▶ **Supplied text**
╔══

Optimal Delivery of Male Breast Cancer Follow-up Care: Improving Outcomes
the ONA take:
Although male breast cancer is a rare disease, there are no randomized clinical trials in patients with male breast cancer to guide treatment and follow-up recommendations. Therefore, researchers extrapolated from guidelines designed for women with breast cancer and for men with other cancers to develop reasonable follow-up care for male breast cancer survivors.
In terms of surveillance, male breast cancer survivors may benefit from routine mammography of residual breast tissue, and those with BRCA mutations and other conditions that predispose them to second primary cancers could likely benefit from breast imaging. The investigators propose that male survivors of early stage breast cancer be offered yearly mammography of residual breast tissue for early detection of second breast cancers. Male breast cancer survivors should also undergo history and physical examination twice yearly for the first 5 years of follow-up, then yearly thereafter. Laboratory testing and nonbreast imaging should only be used when new or worsening symptoms suggest relapse or recurrence of disease. Because there is a strong association between BRCA2 mutations and male breast cancer, the researchers agree with the NCCN recommendations that all survivors be offered genetic testing and counseling.
For managing long-term treatment sequelae, the investigators deem it reasonable to regularly evaluate adherence to endocrine therapy and to encourage a lifestyle that includes a healthy diet and sufficient physical activity. Clinicians should also assess patients for hot flashes, sexual dysfunction, emotional distress, cardiotoxicity, venous thromboemboli, and osteoporosis because men are at risk for developing many of the same treatment-related sequelae as women, for which they may suffer a significant psychosocial burden.

╚══

▶ **Data extracts**
╔══

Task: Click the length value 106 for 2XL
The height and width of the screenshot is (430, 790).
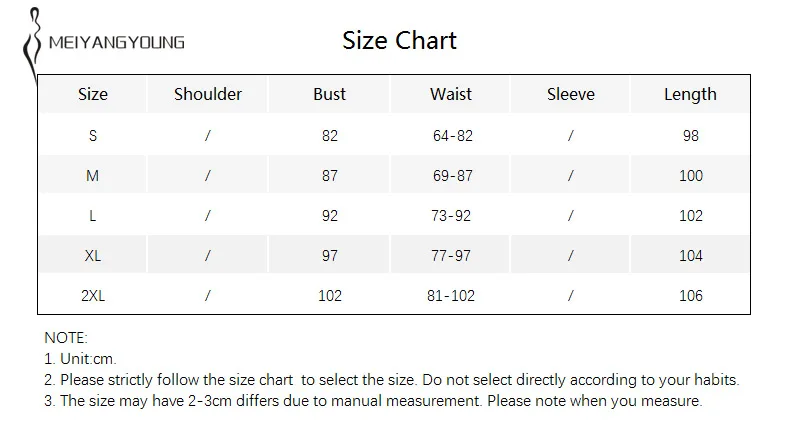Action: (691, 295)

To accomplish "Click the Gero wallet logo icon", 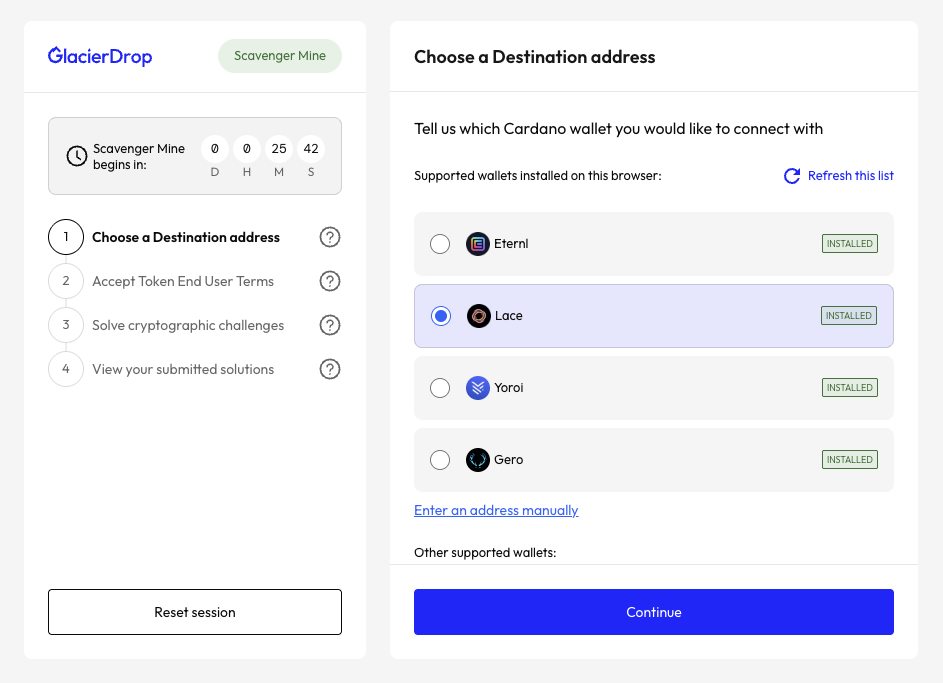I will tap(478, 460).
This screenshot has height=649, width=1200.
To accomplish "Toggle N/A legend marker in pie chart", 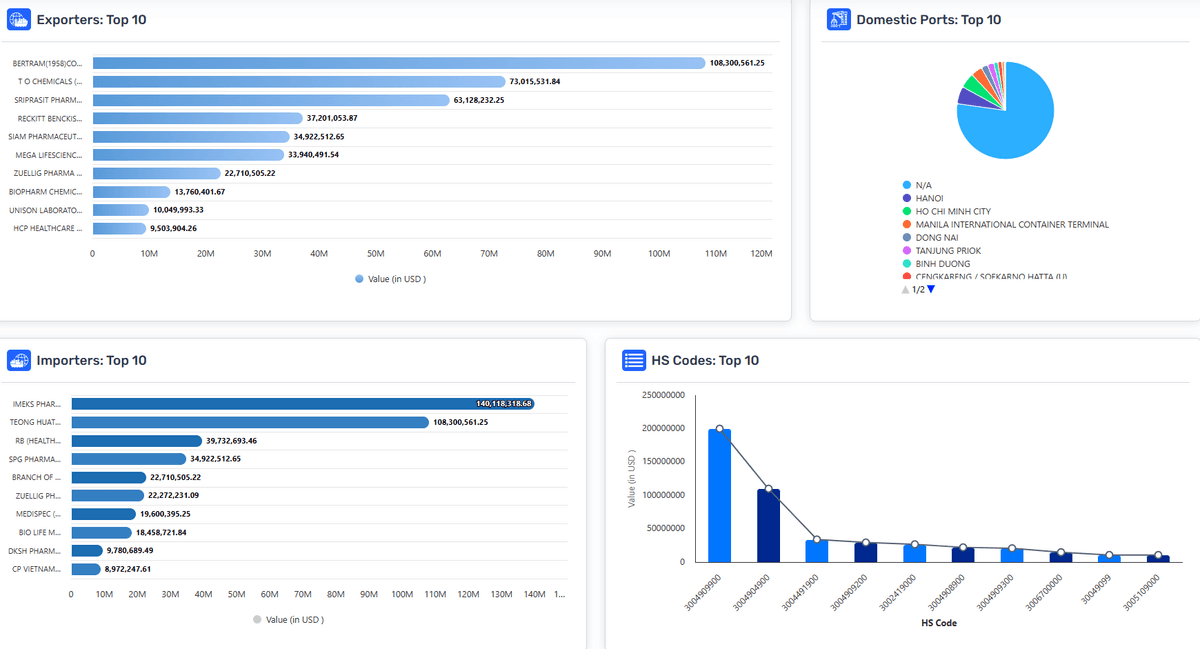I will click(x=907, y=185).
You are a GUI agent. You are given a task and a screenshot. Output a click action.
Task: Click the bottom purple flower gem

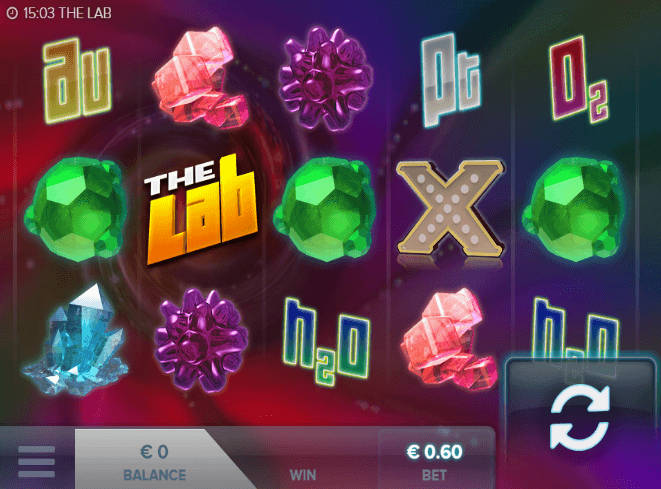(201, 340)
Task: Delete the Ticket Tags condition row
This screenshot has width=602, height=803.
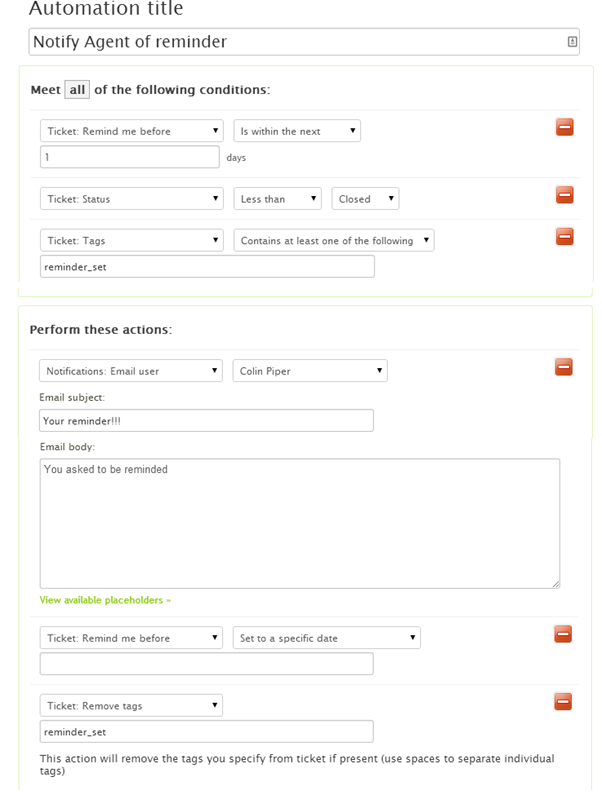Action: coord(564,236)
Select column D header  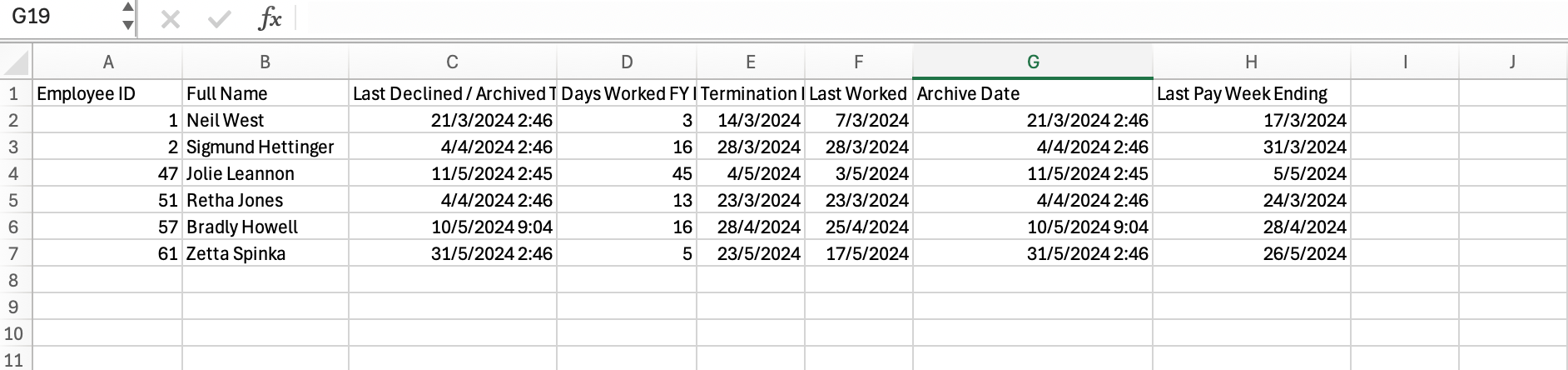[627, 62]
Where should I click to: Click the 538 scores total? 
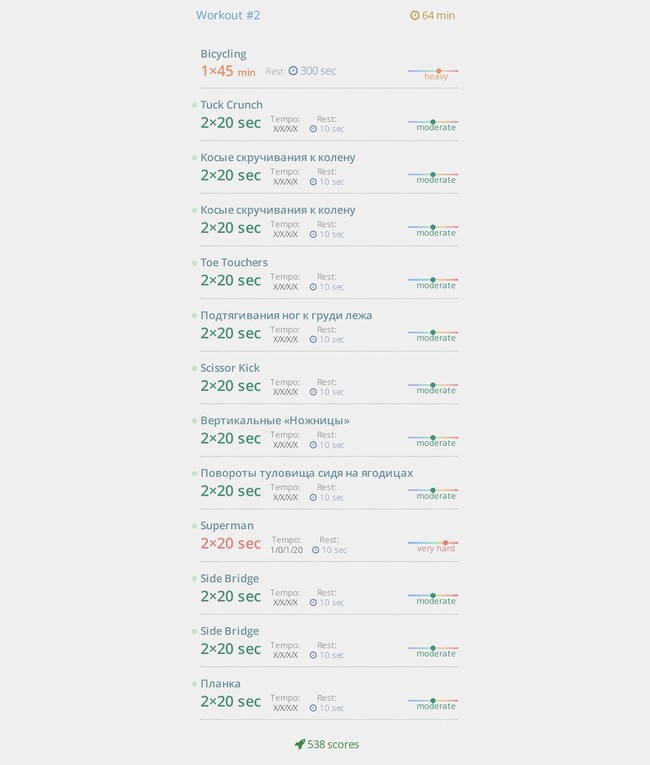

╚══
╔══

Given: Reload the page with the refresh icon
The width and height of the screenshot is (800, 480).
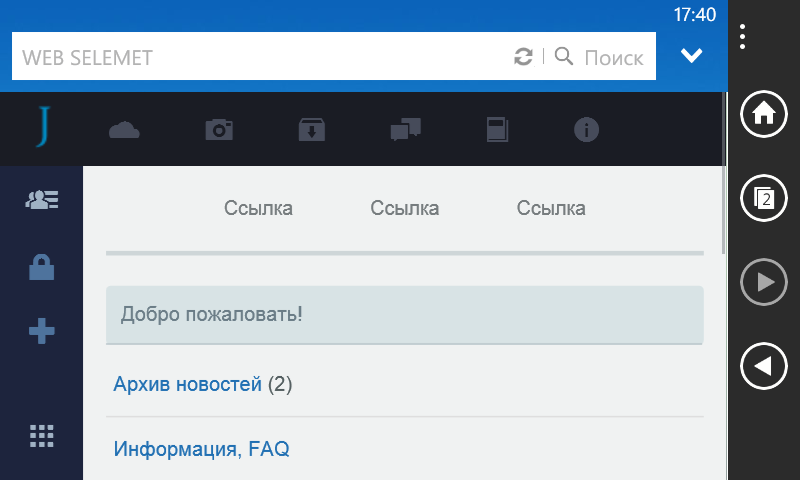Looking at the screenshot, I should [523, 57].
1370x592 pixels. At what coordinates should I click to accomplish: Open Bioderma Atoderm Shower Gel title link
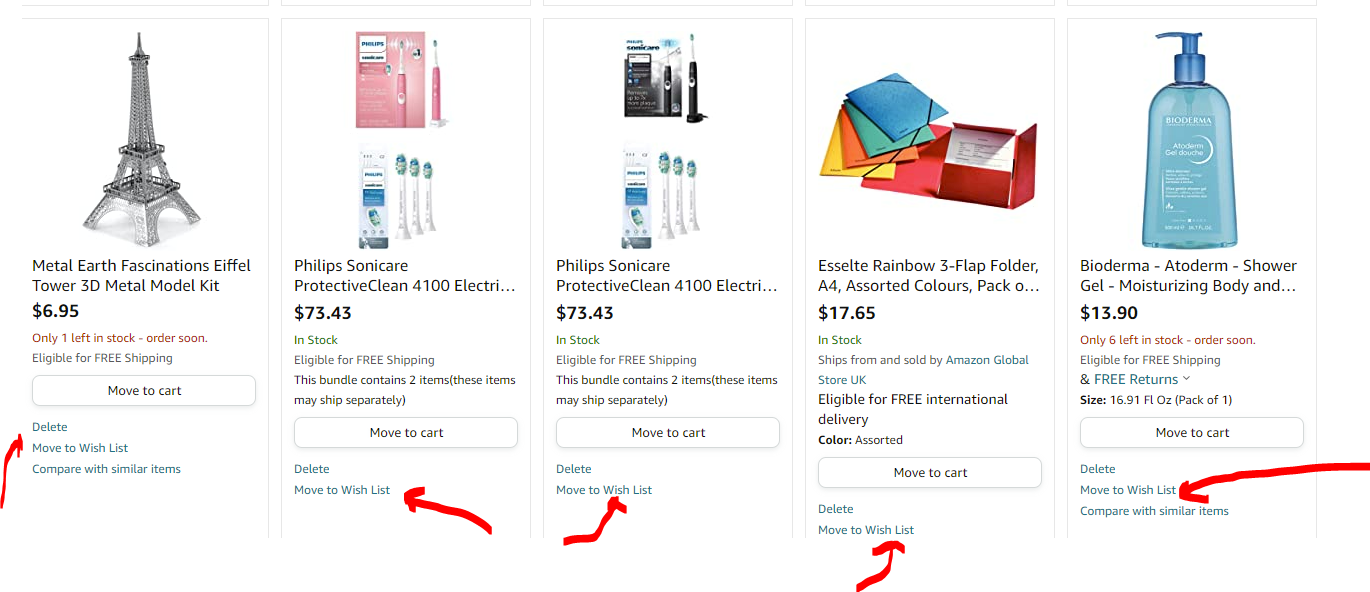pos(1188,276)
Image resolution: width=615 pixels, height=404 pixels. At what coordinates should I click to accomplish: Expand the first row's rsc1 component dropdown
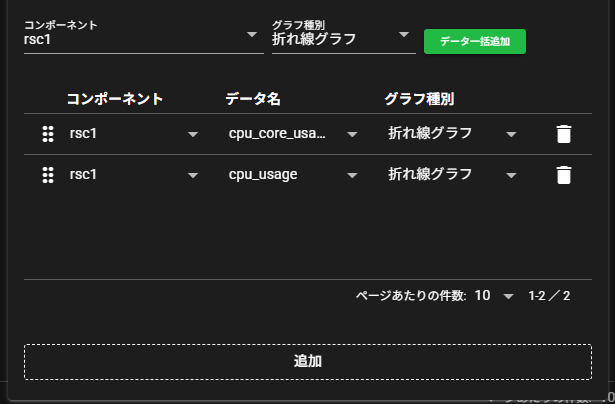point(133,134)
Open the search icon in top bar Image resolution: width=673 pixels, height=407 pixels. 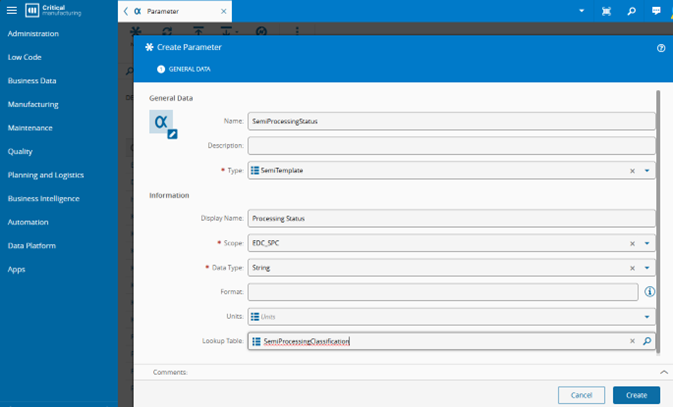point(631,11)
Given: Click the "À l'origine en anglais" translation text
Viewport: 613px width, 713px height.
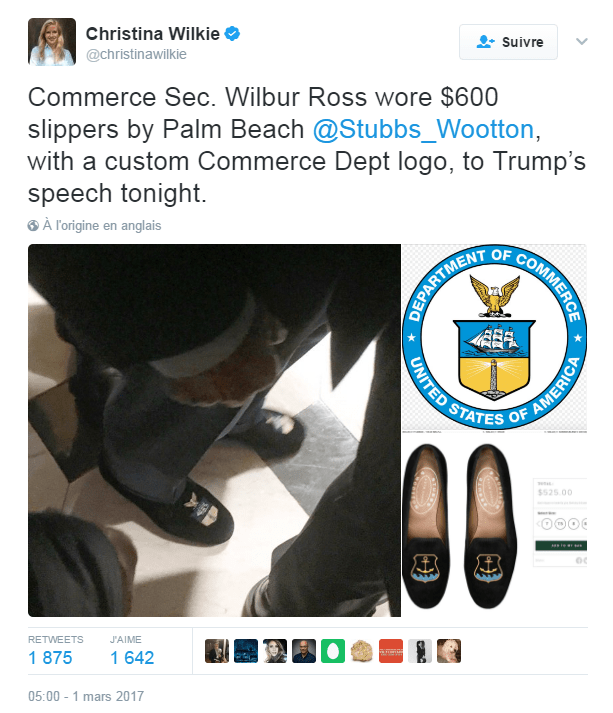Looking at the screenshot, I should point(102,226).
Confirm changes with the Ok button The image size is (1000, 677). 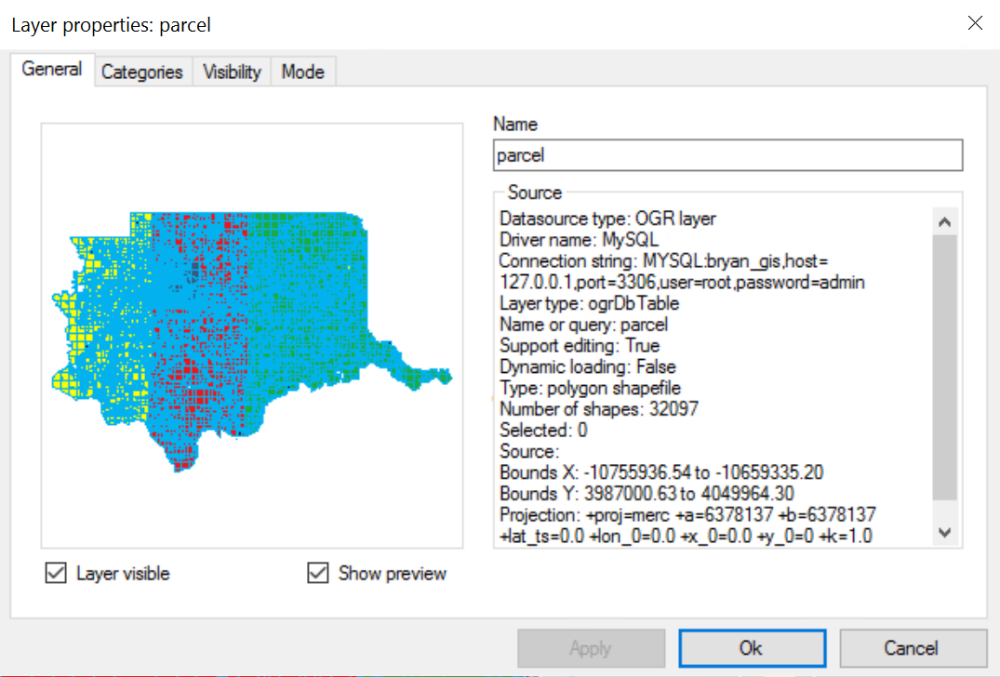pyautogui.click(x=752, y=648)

╚══
╔══

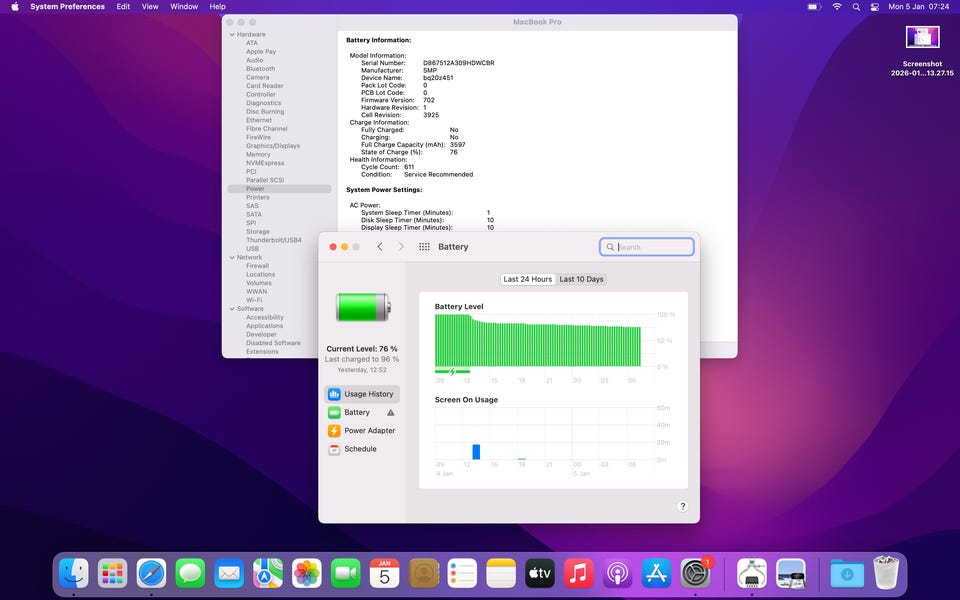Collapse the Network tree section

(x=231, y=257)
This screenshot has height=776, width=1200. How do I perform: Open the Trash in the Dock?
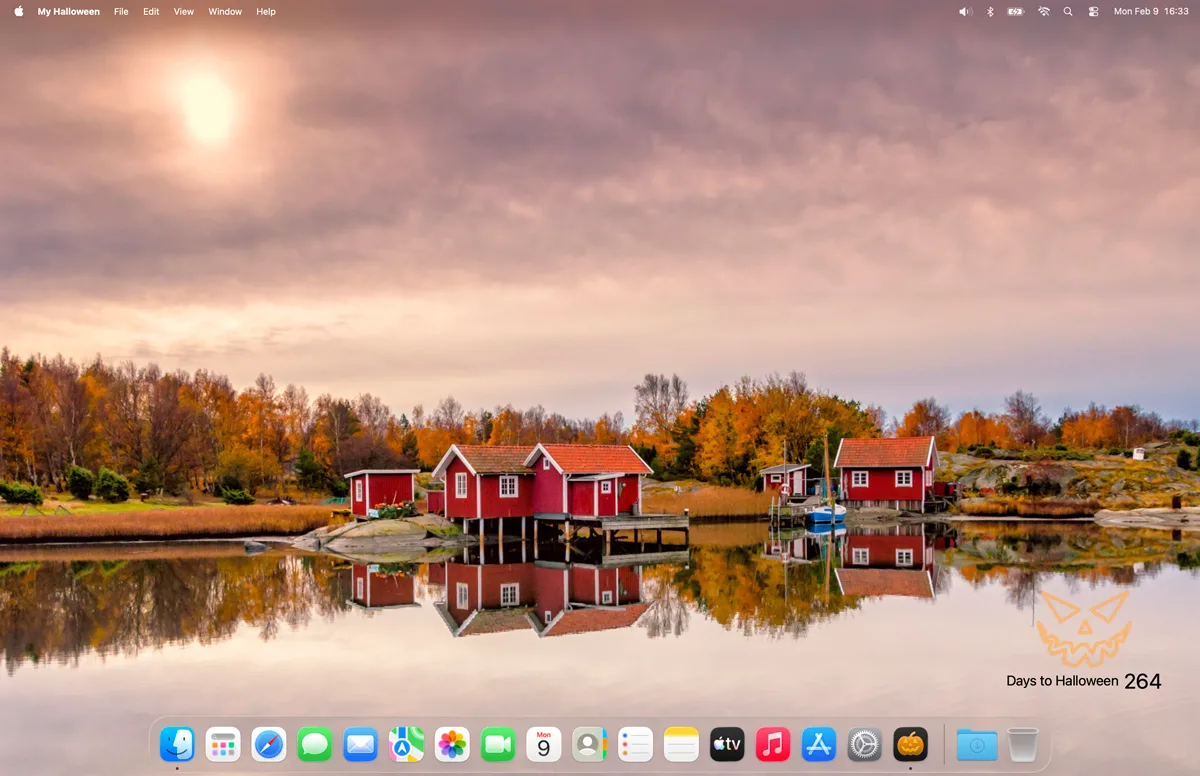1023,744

╚══

Continue the text on follow-up care for male breast cancer survivors, starting right after its last sentence.

▶ **Written reply**
Breast Cancer: Targets and Therapy
Abstract: Male breast cancer is a rare disease. There are limited data to inform optimal treatment and follow-up strategies in this population. Currently, most follow-up guidelines are drawn from the vast literature on female breast cancer, despite the fact that male breast cancer has unique biological characteristics. In this review, we discuss clinical characteristics of male breast cancer as well as current best practices for long-term care with a focus on surveillance, screening, and treatment-related symptom management in male breast cancer survivors.
Keywords: male breast cancer, follow-up, surveillance, screening
Male breast cancer is a rare disease, comprising 1% of all breast cancer diagnoses and 0.25% of cancer diagnoses in men in the US.1,2 In 2015, it is estimated that 2,350 American men will be diagnosed with breast cancer and that 440 will die of the disease.3 Known risk factors for male breast cancer include genetic mutations (most notably, BRCA2), radiation exposure, increasing age, family history, and conditions that alter the estrogen/androgen balance, including Klinefelter syndrome.4–18However, little is known regarding optimal treatment and follow-up strategies for these patients. Currently, most male breast cancer care algorithms are extrapolated from the treatment and follow-up of female breast cancer patients, and data are particularly lacking regarding postcancer surveillance for male breast cancer survivors. In this manuscript, we review what is known about the clinical characteristics and treatment patterns seen in male breast cancer as a background for our discussion of best practices in surveillance, genetic testing, and management of side effects in male patients.
CLINICAL CHARACTERISTICS AND TREATMENTS
Cardoso et al recently reported the initial results of the EORTC10085/TBCRC/BIG/NABCG International Male Breast Cancer Program retrospective analysis, utilizing the largest collection of male breast cancer clinical characteristics and biological samples to date (N=1,483).19 This study confirmed previous research showing that male breast cancer has different biological characteristics than female breast cancer, with higher rates of hormone receptor positivity, older age at presentation, and higher proportion of nodal disease at presentation.2,20,21 In this large international cohort, only 10% of patients were 50 years or younger at diagnosis, the median age at diagnosis was 68 years, and 45% had node positive disease at presentation.